The input ends with N being 0. That case must NOT be processed.
Output Specification:
For each test case, you are supposed to count those family members who have no child for every seniority level starting from the root. The numbers must be printed in a line, separated by a space, and there must be no extra space at the end of each line.

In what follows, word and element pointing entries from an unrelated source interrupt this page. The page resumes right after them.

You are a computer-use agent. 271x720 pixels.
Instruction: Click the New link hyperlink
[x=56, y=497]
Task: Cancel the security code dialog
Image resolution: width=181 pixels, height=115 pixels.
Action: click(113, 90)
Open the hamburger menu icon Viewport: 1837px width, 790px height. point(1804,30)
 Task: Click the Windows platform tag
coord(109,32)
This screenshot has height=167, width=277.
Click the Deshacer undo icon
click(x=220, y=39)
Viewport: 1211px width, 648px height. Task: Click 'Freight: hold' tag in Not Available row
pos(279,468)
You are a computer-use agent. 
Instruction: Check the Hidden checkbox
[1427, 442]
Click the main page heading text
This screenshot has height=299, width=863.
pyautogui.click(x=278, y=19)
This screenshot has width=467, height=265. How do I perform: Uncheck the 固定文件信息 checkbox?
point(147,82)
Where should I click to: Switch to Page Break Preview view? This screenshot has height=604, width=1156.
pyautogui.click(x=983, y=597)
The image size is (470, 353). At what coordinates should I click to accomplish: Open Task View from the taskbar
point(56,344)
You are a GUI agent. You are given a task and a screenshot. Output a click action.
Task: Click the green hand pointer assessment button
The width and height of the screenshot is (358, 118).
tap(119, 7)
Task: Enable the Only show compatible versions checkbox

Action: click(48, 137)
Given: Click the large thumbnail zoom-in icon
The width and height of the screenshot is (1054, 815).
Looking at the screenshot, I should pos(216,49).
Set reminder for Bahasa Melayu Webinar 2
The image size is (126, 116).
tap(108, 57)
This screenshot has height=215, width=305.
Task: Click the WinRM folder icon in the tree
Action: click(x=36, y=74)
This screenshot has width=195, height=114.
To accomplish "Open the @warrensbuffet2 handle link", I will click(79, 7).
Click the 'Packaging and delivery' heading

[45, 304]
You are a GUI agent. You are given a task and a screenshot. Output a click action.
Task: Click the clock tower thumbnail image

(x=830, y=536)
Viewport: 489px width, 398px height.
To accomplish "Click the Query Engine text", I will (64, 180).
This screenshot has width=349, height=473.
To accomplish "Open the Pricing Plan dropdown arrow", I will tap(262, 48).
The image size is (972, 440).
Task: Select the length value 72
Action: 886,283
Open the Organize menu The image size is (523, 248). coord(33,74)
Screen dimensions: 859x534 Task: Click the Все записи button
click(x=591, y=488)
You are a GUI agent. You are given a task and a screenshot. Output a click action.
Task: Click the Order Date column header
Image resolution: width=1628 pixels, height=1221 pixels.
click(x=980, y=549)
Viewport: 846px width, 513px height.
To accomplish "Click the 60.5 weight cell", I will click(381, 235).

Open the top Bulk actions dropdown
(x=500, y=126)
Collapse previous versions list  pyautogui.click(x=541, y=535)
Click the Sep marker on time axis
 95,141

The sample case represents a tree with only 2 nodes, where 01
is the root and 02
is its only child. Hence on the root 01
level, there is 0
leaf node; and on the next level, there is 1
leaf node. Then we should output 0 1
in a line.
Sample Input:
2 1
01 1 02
Sample Output:
0 1
题意
计算每层中有多少个叶子节点,输出
Code
DFS
#include <iostream>
#include <vector>
using namespace std;
// 参考柳婼
vector<int> node[105];
int res[105];
int maxdepth; //记录最深层次
void dfs(int index,int depth){
if(node[index].size() == 0){
res[depth]++; // 当前层数叶子数量+1
maxdepth = max(depth,maxdepth); // 记录最大深度
return;
}
for(int i=0; i<node[index].size(); i++){
dfs(node[index][i], depth+1);
}
}
int main()
{
int n, m;
cin >> n >> m;
int father;
int nums_children;
for (int i = 0; i < m; i++)
{
cin >> father >> nums_children;
int child;
for (int i = 0; i < nums_children; i++)
{
cin >> child;
node[father].push_back(child);
}
}
dfs(1, 0);
cout << res[0];
for(int i=1; i<=maxdepth; i++){
cout<<" "<< res[i]; //格式输出
}
return 0;
}
BFS
#include <iostream>
#include <vector>
#include <queue>
using namespace std;
vector<int> node[105];
int res[105];
int maxdepth; //记录最深层次
// bfs 原创,bfs就是需要记录每个节点所处的层数,然后思路就是典型的bfs模板
void bfs(){
int height[105]; // 记录每个节点所处的层数,不然bfs不能判断每个节点的层数
// height[]数组,节点编号做下标,值为层数
fill(height, height+105, -1);
height[1] = 0; // 根节点为0层
queue<int>q;
q.push(1);
while(!q.empty()){
int index = q.front();
q.pop();
if(node[index].size()==0){
res[height[index]]++; // 叶子节点+1,height[index]表示层数,index是当前节点的下标
}
for(int i=0; i<node[index].size(); i++){
// 将每一层的节点压入对列中,同时记录他们的层数
q.push(node[index][i]);
height[node[index][i]] = height[index]+1; // 层数加1
maxdepth = max(maxdepth, height[node[index][i]]); // 记录最大层数,输出结果
}
}
}
int main()
{
int n, m;
cin >> n >> m;
int father;
int nums_children;
for (int i = 0; i < m; i++)
{
cin >> father >> nums_children;
int child;
for (int i = 0; i < nums_children; i++)
{
cin >> child;
node[father].push_back(child);
}
}
bfs();
cout << res[0];
for(int i=1; i<=maxdepth; i++){
cout<<" "<< res[i]; //格式输出
}
return 0;
}